Der französische Präsident Emmanuel Macron
APA/AFP/Ludovic Marin
Macron

Zivilisten in Gaza „ins Visier genommen“

Nach dem für Dutzende Zivilisten tödlichen Vorfall in Gaza am Donnerstag wächst der Druck auf Israels Führung von allen Seiten. Die Berichte und Bilder, die eine Massenpanik um einen Hilfskonvoi zeigten, bei der offenbar Schüsse fielen, lösten Empörung auf der ganzen Welt aus und sorgten für Rufe nach Aufklärung. Besonders scharfe Kritik kam von Frankreichs Präsident Emmanuel Macron: Das israelische Militär habe Zivilisten „ins Visier genommen“.

Noch ist nicht geklärt, was genau am Donnerstag in Gaza-Stadt geschah. Nach Angaben der israelischen Armee war es zu einem „Gedränge“ gekommen, als sich Tausende Menschen um einen Konvoi von 30 Lkws mit Hilfsgütern versammelten. Dabei habe es Dutzende Tote und Verletzte gegeben, von denen einige von Lastwagen überfahren worden seien.

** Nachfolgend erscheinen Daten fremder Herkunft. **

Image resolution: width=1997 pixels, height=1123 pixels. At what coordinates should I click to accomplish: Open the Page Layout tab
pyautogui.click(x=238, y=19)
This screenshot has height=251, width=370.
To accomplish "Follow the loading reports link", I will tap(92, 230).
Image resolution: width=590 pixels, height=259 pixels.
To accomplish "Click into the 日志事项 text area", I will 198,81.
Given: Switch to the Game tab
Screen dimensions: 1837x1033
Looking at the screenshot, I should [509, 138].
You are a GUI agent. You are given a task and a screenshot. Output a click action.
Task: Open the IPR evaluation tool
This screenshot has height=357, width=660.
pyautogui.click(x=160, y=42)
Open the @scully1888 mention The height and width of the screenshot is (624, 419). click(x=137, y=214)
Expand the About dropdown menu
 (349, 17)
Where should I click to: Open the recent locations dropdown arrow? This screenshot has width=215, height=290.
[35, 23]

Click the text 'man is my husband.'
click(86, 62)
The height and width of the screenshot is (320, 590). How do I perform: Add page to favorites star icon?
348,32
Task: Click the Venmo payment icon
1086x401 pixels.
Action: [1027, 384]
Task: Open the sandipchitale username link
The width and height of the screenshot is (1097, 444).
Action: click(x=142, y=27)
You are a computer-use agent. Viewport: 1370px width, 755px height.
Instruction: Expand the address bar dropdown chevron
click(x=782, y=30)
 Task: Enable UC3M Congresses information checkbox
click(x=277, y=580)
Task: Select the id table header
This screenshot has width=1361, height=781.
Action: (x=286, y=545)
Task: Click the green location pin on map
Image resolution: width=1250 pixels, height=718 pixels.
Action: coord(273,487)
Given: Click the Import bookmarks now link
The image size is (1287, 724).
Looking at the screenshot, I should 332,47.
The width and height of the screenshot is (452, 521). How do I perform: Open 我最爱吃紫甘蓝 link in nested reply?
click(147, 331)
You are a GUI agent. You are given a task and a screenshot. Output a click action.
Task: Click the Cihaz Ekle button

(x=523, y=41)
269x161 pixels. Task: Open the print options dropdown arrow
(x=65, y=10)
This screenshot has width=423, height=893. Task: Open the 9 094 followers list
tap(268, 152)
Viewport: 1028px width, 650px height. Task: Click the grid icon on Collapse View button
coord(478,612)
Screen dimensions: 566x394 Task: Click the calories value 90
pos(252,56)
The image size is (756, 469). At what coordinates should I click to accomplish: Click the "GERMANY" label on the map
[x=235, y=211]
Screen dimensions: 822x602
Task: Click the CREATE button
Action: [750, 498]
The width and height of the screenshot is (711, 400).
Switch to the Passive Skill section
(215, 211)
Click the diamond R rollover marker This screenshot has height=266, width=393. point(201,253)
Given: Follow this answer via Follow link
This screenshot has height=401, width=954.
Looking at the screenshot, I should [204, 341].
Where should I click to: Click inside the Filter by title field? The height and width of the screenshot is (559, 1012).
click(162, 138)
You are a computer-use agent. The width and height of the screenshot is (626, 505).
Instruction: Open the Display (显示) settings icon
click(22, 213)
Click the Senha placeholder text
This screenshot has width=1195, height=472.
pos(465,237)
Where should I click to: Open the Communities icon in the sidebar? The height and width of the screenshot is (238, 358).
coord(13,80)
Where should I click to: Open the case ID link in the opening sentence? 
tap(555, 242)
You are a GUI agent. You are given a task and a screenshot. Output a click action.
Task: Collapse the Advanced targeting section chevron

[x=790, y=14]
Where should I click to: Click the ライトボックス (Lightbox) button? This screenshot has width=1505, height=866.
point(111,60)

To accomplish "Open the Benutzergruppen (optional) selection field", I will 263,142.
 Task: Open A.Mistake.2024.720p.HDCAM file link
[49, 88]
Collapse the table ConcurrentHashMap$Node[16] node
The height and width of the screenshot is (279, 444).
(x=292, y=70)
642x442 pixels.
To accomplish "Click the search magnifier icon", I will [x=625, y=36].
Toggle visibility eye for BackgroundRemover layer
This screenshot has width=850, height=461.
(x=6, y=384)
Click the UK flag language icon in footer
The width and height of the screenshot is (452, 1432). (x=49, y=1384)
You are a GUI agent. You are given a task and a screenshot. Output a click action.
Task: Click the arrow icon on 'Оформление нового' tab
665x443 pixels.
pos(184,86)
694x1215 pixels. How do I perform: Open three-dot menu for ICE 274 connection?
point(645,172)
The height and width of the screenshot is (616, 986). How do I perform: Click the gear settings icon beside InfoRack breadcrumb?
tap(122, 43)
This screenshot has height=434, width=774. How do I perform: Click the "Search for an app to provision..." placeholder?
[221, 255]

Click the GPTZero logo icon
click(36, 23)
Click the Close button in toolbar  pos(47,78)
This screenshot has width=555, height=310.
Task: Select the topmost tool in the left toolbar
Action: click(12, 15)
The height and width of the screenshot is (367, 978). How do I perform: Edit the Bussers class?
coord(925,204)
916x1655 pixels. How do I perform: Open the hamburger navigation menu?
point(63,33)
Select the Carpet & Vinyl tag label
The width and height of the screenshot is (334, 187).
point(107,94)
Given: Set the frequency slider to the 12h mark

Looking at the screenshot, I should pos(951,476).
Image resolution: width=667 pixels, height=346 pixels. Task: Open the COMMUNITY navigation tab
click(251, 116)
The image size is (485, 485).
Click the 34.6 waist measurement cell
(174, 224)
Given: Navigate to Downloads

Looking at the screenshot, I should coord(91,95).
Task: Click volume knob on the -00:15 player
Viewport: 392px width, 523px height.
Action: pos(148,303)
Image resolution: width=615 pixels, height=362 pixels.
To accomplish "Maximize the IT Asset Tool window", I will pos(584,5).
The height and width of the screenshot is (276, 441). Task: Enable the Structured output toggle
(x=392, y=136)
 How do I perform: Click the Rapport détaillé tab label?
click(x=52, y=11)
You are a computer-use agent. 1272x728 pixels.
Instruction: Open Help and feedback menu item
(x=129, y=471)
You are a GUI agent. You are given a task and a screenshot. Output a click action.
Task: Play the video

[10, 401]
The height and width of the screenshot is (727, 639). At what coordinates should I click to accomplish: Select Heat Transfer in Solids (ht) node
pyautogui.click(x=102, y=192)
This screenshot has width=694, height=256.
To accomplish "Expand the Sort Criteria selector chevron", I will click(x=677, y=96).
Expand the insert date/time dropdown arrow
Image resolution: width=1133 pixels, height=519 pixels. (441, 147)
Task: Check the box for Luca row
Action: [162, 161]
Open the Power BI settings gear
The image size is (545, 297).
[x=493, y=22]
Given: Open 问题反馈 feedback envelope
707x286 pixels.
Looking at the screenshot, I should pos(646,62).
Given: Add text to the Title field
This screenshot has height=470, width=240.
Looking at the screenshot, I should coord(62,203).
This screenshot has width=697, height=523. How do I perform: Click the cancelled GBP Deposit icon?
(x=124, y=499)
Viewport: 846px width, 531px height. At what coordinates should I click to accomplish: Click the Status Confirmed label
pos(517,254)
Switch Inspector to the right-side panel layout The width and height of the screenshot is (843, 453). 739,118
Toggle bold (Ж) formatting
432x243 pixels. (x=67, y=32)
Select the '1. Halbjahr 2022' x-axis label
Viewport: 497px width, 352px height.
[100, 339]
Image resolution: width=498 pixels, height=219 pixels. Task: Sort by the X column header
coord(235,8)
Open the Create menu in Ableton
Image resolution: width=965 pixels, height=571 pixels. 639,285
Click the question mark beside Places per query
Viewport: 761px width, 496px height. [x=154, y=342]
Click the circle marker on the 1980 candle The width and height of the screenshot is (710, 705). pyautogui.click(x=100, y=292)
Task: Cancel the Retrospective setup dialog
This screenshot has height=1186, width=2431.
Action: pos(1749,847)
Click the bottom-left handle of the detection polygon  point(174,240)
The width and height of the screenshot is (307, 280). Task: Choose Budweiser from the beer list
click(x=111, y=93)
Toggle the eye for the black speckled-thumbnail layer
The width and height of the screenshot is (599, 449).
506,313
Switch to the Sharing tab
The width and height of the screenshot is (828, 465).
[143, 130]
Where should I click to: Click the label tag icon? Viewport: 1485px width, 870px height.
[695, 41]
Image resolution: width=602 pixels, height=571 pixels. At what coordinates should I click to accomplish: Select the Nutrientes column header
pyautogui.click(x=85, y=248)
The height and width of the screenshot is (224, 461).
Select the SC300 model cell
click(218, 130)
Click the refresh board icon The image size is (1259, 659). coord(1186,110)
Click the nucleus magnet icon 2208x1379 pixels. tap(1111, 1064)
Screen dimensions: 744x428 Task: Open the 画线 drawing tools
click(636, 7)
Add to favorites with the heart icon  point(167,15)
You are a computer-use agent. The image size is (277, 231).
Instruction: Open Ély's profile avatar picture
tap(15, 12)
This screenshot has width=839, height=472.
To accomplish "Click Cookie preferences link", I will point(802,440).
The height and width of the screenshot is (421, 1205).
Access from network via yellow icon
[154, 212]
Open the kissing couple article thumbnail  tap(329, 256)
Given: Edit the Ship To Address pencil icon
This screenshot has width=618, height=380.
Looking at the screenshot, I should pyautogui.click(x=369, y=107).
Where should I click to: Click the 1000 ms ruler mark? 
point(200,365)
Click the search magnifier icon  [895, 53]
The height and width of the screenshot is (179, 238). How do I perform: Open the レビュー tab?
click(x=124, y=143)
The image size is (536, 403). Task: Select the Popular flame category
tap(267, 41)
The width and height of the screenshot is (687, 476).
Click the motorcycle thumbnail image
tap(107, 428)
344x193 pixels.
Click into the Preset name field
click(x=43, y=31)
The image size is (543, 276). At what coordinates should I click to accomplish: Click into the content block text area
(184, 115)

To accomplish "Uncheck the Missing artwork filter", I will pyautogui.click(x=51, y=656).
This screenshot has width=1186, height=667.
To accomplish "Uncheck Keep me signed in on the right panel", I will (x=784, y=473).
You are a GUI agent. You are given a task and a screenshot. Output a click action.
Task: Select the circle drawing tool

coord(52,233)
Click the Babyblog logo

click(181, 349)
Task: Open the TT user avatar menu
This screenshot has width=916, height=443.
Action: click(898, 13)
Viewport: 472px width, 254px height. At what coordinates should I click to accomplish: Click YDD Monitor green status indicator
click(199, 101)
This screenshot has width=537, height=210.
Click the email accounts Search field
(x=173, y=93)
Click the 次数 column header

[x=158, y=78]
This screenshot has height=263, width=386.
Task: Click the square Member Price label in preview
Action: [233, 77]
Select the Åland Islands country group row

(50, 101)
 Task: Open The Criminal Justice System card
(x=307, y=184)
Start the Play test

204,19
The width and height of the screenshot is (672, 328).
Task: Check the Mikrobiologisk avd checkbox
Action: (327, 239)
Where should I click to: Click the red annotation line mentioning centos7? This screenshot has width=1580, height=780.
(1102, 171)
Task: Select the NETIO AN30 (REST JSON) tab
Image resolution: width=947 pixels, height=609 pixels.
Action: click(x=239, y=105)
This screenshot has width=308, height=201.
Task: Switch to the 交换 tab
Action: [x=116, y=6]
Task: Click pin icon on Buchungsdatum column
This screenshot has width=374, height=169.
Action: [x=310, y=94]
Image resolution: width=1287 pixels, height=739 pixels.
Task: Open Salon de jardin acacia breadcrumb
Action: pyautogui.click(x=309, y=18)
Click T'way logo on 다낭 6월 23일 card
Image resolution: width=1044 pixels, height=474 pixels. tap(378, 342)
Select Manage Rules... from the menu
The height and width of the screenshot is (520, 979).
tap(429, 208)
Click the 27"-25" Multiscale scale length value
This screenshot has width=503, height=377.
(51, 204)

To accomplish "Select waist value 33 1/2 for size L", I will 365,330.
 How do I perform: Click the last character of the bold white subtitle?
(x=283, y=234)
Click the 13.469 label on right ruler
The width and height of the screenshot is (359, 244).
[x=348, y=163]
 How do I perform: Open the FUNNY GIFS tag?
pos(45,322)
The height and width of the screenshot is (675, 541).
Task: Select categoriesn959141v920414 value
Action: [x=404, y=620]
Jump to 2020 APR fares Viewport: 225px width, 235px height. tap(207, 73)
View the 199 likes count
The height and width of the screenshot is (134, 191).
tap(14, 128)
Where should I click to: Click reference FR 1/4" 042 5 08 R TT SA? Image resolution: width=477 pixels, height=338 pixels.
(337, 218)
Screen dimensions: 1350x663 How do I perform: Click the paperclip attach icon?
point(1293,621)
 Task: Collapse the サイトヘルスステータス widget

Ein Vertreter der israelischen Armee räumte eine „begrenzte“ Zahl von Schüssen durch israelische Soldaten ein, die sich „bedroht“ gefühlt hätten. Der israelische Armeesprecher Daniel Hagari sagte: „Es gab keinen Angriff des israelischen Militärs auf den Hilfskonvoi.“ Fest steht, dass viele Palästinenser starben. Das von der Hamas kontrollierte Gesundheitsministerium sprach von über 100 Toten und mehreren hundert Verletzten.

Macron: „Verlange Wahrheit“

Die Weltgesundheitsorganisation (WHO) machte am Freitag die katastrophale Versorgungslage verantwortlich. Die Menschen seien so verzweifelt auf der Suche nach Nahrung, dass sie ihr Leben riskierten, sagte WHO-Sprecher Christian Lindmeier.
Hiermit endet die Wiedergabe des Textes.